◆ Selected extract:
= Beginning of Section =

A lot of the technology from classic Star Trek has become a part of every day world. And while many of us dream of the day the transporter becomes a reality (especially when it comes time to move), it’s still looking like that one is a long way off.
However, the X-Prize Foundation is offering scientist a chance to make one piece of Trek tech a reality–the tricorder. And if you can pull it off, you’ll take home a cash prize.
“The winners will be the three solutions achieving the highest diagnostic score regarding a set of 15 distinct diseases in a group of 15-30 people in three days (full details will soon be available in the Competition Guidelines),” says the group. “This diagnosis must be performed in the hands of a consumer, independently of a healthcare worker or facility.”
This competition is brought to you by the world’s most innovative prize-makers, the X-Prize Foundation, and they mean business. The X-Prize, along with Qualcomm, has $10 million to hand out to the winning teams: first place receives $7 million, second place gets $2 million and third place earns a cool $1 million.
Current X-Prize competitions include building a lunar rover and sequencing 100 human genomes. The first X-Prize, known as the Ansari X-Prize, for the first team to build a reusable launch vehicle to go to space twice within 14 days, was won by Scaled Composites’ SpaceShipOne in 2004.

= End of Section =

◆ Problem statement: Write the next part of the text about the X-Prize tricorder competition, picking up after its final sentence. The lines that follow have nothing to do with the text about the tricorder prize.

◆ Data section:
= Beginning of Section =

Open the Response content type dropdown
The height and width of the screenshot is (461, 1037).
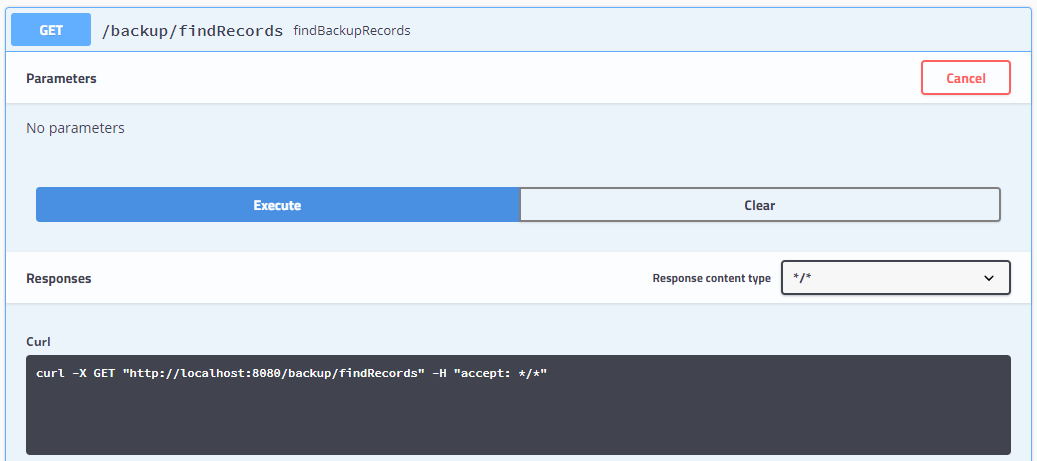895,278
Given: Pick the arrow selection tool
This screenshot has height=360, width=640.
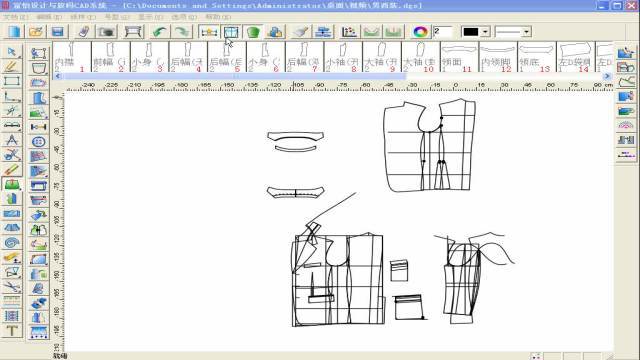Looking at the screenshot, I should [11, 51].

= End of Section =

◆ Output for this exercise:
Now Scaled Composites is currently in a partnership with Virgin Galactic to bring tourists to space.
Although the Qualcomm X-Prize hasn’t released the exact guidelines for the device’s capabilities, we know that the tricorder can’t weigh more than five pounds. Also, competitors have three and a half years to build it.
Laith Preston says
Really cool.
But I question the requirement that the tool be used by a non-professional. I would think the best use case for a Medical Tricorder would be to assist the professionals in getting quicker results.
Putting a tool like this in the hands of a laymen for testing seems an unnecessary and unreasonable hoop.
Ashley B. Perry says
I agree. Tricorders (at least the medical ones) in Star Trek are always used by doctors or medics. Scientific tricorders are different devices, entirely, which I could see having more consumer-friendly applications, like scanning an environment for a variety of purposes.